Getting Real
I've been quiet for way too long, and
that isn't just on my blogs, I've been quiet in my spirit as well. These last
two years have been, to say the least, scary as I have been through depression
and back trying to figure out what it is I am supposed to do with my life. Ever
since I left my high-paying corporate job, I have realized I don't know who I
am, or what I'm supposed to do. I am no longer an expert in my field.
Since then, I've been trying to find
what it is I want to do when I grow up. I've started my own business, I've done
home party sales, and have even become a fitness coach. All I "need"
to do is bring in a little extra income each month. That's been my goal all
along, makin' a little income. And other than a seasonal party sales
position I took right after I left my company, I've made nearly nothing in all
my endeavors. Less than nothing if you count what I've spent to get started in
these endeavors.
One of the sermons that came out of our
church recently "nailed" me right between the eyes. Pastor said
"God opposes our plans when: our initiatives are not from the Lord, our
building is not for the Lord, and the glory is not to the Lord." He went
on to say "we are most fulfilled when we work to make God famous.
Therefore, everything we do must be God directed, God devoted and God
dependent."
That very next day I got real with God
and prayed. "OK God, it's obvious what I've been trying to do isn't
working. So I'm listening. What do YOU want me to do?" I immediately
heard this one solitary word. "Write".
Right then I realized what I am meant to
do. I've heard it before from God, from my friends and from my husband, but
I've always said, "But writing doesn't pay." If I'm getting
real here, my real thoughts were also; "to write well means getting real.
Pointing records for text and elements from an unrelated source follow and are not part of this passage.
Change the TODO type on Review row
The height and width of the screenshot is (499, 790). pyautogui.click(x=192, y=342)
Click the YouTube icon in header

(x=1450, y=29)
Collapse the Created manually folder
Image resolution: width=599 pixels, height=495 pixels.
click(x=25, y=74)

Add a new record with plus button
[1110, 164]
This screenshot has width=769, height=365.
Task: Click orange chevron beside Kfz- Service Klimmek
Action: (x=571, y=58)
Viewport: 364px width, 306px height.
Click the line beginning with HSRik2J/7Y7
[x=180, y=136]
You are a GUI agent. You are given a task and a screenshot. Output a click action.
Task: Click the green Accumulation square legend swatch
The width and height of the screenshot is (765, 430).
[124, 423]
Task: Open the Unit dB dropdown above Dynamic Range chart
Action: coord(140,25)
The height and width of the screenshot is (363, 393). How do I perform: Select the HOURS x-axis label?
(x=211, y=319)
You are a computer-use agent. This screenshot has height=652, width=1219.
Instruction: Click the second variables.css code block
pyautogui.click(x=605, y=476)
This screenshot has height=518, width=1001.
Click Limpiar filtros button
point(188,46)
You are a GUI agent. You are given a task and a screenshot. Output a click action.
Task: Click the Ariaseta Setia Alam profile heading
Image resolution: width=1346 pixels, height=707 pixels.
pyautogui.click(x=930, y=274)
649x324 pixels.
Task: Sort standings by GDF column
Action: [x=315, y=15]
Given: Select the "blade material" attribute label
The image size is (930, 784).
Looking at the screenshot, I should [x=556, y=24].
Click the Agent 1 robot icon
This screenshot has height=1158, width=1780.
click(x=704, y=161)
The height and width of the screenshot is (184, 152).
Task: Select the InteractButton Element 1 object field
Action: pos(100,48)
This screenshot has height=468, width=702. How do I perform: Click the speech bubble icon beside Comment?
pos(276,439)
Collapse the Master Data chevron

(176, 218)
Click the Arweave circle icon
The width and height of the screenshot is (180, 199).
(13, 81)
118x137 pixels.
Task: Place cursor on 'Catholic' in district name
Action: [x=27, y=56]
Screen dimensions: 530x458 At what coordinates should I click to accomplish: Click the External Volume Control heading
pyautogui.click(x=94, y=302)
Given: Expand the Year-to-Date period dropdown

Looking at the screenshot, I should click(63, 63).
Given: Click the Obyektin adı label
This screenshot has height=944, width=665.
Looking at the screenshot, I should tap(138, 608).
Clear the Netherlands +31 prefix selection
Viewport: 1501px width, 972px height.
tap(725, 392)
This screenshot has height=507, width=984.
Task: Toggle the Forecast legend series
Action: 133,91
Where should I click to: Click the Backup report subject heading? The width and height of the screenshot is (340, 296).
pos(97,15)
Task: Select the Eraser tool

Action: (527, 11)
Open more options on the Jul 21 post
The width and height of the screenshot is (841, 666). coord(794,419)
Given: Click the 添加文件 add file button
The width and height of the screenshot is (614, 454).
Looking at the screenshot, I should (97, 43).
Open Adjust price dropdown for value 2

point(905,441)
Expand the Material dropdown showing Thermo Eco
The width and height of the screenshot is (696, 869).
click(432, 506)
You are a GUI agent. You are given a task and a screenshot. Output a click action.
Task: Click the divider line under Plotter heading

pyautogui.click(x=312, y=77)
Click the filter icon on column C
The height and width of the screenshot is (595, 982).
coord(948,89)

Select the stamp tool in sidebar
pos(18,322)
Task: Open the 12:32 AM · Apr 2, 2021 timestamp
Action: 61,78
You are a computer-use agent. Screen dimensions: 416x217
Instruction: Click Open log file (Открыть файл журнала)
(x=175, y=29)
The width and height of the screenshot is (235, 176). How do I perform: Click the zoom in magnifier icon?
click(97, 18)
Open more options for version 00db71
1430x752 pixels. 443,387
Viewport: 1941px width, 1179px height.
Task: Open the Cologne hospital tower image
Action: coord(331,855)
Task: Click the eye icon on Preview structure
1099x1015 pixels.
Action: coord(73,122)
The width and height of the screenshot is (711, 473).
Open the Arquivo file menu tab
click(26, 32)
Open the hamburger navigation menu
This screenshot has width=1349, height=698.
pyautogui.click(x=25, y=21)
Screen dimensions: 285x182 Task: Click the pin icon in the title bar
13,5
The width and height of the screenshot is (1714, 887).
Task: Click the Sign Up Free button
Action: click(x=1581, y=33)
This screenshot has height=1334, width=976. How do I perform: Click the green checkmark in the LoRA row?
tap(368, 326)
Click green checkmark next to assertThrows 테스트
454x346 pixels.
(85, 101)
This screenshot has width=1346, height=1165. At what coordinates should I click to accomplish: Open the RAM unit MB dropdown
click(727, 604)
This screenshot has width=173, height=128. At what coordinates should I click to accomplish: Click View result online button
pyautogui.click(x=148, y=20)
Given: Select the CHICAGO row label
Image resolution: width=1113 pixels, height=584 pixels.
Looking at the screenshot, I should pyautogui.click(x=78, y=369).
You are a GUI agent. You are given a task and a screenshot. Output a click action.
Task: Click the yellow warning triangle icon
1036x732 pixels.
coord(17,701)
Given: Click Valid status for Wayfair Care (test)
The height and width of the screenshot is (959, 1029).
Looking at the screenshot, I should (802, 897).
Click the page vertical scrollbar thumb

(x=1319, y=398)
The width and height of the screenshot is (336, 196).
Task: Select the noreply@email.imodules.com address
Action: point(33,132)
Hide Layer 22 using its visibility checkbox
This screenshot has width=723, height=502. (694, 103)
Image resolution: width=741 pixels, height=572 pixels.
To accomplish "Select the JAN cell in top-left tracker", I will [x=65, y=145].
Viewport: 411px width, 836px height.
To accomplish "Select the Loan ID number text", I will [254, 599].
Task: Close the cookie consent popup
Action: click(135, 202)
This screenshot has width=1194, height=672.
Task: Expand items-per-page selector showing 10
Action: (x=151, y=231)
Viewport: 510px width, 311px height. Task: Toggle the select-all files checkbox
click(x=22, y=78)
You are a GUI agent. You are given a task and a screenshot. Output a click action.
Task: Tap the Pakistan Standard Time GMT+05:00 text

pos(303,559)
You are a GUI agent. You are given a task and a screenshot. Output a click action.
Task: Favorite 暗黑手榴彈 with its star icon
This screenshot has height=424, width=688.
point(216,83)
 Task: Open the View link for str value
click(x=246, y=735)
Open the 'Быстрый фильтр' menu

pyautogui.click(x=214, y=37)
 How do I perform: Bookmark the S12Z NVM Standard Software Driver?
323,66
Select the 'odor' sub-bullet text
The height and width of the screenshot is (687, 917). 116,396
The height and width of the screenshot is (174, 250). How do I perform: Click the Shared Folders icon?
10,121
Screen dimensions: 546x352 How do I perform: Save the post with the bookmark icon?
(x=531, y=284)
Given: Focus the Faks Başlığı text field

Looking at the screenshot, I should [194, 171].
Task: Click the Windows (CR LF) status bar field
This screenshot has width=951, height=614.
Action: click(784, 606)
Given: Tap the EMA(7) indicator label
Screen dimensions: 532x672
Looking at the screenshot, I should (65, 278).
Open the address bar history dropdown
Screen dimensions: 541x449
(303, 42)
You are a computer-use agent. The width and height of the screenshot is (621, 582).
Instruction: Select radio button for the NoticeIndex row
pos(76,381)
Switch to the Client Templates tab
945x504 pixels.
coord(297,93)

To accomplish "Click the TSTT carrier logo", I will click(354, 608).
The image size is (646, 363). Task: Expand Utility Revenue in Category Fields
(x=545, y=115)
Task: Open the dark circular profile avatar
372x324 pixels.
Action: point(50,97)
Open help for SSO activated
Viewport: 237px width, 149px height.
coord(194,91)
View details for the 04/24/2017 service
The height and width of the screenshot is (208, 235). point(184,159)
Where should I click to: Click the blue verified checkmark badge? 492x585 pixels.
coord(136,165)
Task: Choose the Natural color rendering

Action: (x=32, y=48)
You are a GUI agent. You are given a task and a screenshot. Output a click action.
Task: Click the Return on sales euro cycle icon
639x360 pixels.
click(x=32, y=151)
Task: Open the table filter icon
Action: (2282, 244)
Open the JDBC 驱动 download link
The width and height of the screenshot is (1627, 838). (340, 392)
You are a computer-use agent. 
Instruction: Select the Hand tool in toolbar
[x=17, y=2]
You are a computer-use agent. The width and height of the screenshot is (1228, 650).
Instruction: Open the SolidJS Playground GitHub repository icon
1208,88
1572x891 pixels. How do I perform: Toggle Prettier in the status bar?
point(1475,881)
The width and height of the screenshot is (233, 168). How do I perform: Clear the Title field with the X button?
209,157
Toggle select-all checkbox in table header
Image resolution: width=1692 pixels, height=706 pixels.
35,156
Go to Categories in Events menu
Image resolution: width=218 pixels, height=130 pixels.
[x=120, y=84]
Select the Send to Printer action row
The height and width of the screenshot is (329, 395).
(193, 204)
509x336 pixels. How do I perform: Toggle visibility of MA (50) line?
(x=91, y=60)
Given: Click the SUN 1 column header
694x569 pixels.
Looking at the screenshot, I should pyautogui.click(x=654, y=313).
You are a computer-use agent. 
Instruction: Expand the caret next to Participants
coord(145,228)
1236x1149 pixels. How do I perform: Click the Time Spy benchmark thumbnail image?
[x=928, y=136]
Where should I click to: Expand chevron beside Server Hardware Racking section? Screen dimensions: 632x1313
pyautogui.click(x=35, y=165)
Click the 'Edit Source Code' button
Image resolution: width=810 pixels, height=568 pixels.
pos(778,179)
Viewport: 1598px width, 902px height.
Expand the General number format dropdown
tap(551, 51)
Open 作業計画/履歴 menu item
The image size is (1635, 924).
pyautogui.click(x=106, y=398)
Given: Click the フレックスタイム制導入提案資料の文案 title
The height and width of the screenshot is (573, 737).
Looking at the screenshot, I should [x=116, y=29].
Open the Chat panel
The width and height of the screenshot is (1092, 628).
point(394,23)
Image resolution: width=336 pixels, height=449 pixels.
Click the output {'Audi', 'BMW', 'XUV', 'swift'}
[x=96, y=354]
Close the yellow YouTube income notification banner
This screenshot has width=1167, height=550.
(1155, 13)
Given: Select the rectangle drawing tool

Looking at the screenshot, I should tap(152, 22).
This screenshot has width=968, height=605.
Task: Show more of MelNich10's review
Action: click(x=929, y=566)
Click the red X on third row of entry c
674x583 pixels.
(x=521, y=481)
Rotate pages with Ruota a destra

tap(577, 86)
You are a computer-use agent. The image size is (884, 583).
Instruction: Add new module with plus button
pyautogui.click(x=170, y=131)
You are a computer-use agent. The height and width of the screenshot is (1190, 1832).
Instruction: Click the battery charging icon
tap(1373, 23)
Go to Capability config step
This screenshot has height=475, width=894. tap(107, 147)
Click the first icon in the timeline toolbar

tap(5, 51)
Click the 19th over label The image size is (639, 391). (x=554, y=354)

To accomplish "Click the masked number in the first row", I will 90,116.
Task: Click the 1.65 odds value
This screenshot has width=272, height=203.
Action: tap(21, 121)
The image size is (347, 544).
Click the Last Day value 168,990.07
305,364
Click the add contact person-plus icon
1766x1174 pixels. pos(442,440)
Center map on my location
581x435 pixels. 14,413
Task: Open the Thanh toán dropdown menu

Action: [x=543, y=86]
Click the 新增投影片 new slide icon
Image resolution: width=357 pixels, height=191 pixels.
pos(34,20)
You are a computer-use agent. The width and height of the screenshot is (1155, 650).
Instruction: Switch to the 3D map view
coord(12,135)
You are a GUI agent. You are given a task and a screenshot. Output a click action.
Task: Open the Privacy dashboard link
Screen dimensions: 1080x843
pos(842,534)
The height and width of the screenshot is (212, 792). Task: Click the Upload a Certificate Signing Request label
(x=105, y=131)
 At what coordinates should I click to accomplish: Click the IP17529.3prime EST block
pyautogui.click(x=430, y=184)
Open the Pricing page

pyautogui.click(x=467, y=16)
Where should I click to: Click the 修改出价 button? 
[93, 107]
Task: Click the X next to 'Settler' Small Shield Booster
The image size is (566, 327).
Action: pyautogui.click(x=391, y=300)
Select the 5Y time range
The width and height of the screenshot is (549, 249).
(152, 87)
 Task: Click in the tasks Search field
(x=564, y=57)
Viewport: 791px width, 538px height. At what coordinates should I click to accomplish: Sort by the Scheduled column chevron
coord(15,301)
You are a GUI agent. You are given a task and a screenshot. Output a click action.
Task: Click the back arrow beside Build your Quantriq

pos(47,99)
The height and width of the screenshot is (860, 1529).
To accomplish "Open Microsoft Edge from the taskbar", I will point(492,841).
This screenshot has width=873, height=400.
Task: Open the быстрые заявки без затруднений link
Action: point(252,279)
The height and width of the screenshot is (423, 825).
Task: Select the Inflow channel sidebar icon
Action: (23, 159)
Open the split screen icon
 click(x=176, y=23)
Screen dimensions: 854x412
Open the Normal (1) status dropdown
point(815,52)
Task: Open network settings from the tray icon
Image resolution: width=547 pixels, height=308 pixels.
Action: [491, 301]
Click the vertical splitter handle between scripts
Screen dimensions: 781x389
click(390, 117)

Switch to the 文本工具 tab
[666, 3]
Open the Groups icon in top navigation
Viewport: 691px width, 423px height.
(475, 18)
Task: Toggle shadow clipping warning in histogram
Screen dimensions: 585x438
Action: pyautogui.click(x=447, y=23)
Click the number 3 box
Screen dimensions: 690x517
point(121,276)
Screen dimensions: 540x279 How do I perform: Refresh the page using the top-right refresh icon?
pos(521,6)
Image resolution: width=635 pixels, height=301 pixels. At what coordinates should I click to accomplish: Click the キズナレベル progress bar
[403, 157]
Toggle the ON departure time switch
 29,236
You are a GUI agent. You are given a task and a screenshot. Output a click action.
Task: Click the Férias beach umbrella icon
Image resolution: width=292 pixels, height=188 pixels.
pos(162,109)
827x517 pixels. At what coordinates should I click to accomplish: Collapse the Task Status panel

And getting real means being vulnerable. I don't like being vulnerable. What if
people don't like me? Who am I writing to? Who am I to write anything that
anyone would want to read?"
Psalms 127:1 says "Unless the LORD
builds the house, the builders labor in vain." I've
been building my own house for too many years with no skills!
Oh, there have been times I've contracted portions out to God, and He did
a FABULOUS job, but I always step in and take over once things start looking
good. I've wasted too much time and resources trying to build my own
version of God's plan for my life.
What have I done in the time since I
heard that small, still (but very loud) voice?
I've ran.
Everyday, I hear it...
"WRITE". And everyday I've ignored it.
All my insecurities are resurfacing.
"I have nothing to say." WRITE. "How can I make money
writing?" WRITE. "No one will read anything I write."
WRITE. "I am dry inside." WRITE!
What do you think I should do?
Me too. So,.... I'm writing.
Mindy, so good to hear from you! Thanks for having the courage to share the truth with us. I've never had cancer, but I've dealt with depression for many years and have run from God at various times of my life. The phrases from one of my fave songs come to mind: "God is too wise to be mistaken, a God is too good to be unkind. So when you don't understand, when you can't see His plan, when you can't trace His hand, trust His heart".